Premier Donald Tusk zapowiedział, że w poniedziałek kontrasygnuje postanowienie prezydenta o wyznaczeniu gen. Franciszka Gągora na kolejną kadencję Szefa Sztabu Generalnego Wojska Polskiego. Przyznał, że wcześniej zabrakło mu na to czasu.
W piątek okazało się, że nie może się odbyć ceremonia wręczenia gen. Gągorowi nominacji, bo premier nie kontrasygnował dokumentu - dlatego uroczystość została przeniesiona na inny termin. Już wtedy rzecznik rządu Paweł Graś mówił, że brak kontrasygnaty wynikał jedynie z napiętego kalendarza szefa rządu.
Premier Donald Tusk zaprzeczył w Brukseli, że nie kontrasygnował nominacji z powodów innych niż brak czasu. - Proszę się tu nie doszukiwać żadnych dwuznaczności. Bardzo się cieszę, że to właśnie gen. Gągor będzie kontynuował swoją misję - powiedział premier, który w niedzielę uczestniczył w nieformalnym szczycie UE. "Kwestiami logistycznymi" tłumaczył to, że nie kontrasygnował wniosku w terminie.
Jeden dzień to mało
Mianowanie Szefa SGWP należy do kompetencji prezydenta - Zwierzchnika Sił Zbrojnych, ale wymaga kontrasygnaty Prezesa Rady Ministrów. Wniosek do premiera wysłano w czwartek po spotkaniu szefa MON Bogdana Klicha i prezydenta Lecha Kaczyńskiego. Wówczas BBN oficjalnie przekazał mediom informację, że gen. Gągor będzie szefem SGWP drugą, trzyletnią kadencję. Poprzednia skończyła się w czwartek.

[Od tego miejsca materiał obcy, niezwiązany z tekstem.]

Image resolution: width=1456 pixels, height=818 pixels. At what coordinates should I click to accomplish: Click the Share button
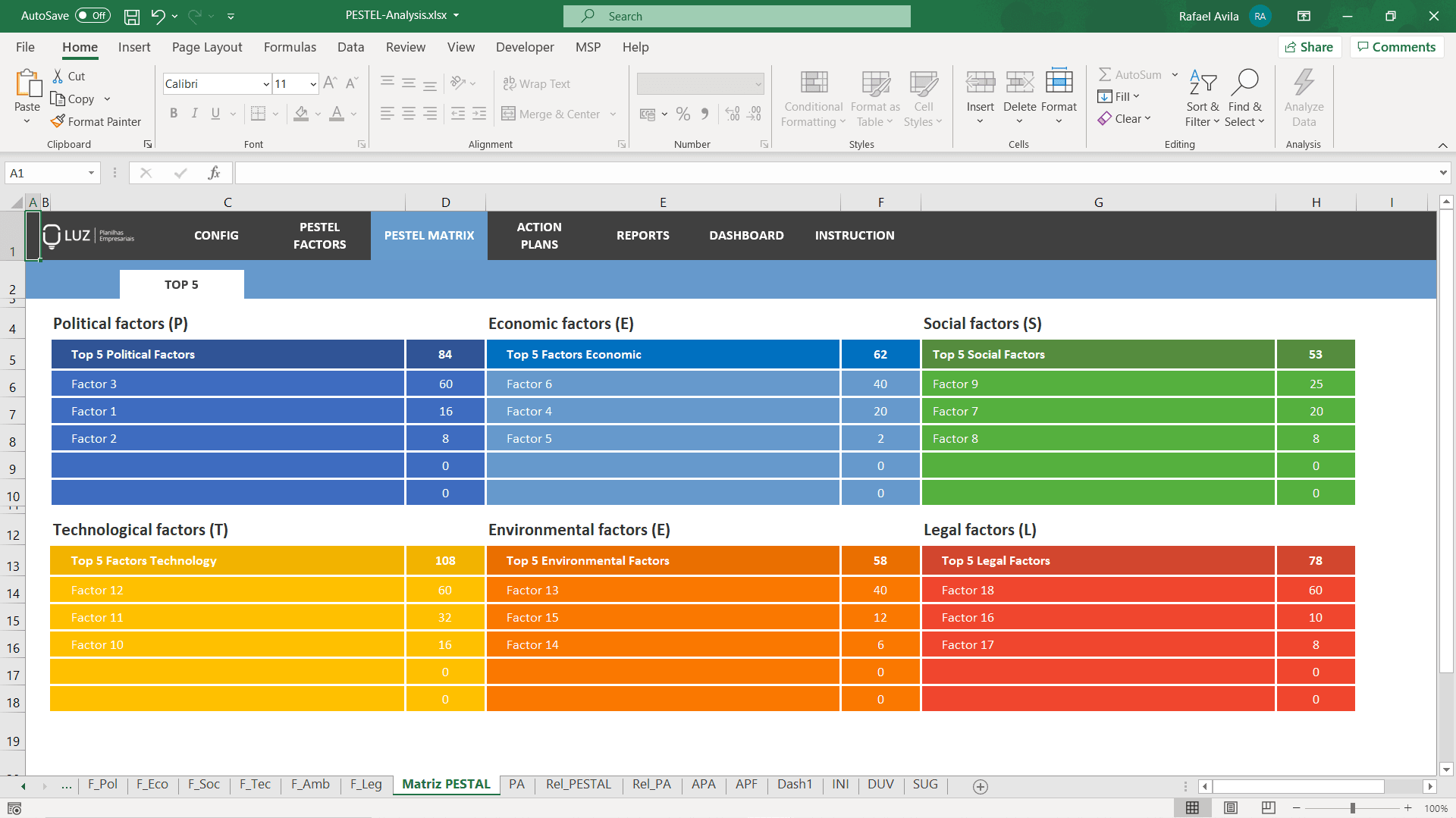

Kieruje drugi, bo pierwszy na urlopie
Rzecznik sztabu płk Sylwester Michalski poinformował w piątek, że do czasu ponownego wyznaczenia gen. Gągora Sztabem kieruje jego zastępca - wiceadmirał Tomasz Mathea. Pierwszy zastępca szefa SGWP gen. Mieczysław Stachowiak jest bowiem na krótkim urlopie.
Do obowiązków szefa SGWP - najwyższego rangą wojskowego w czasie pokoju - należy m.in. współudział w opracowywaniu koncepcji rozwoju sił zbrojnych, kierowanie szkoleniem wojsk oraz utrzymywanie w armii gotowości bojowej i mobilizacyjnej.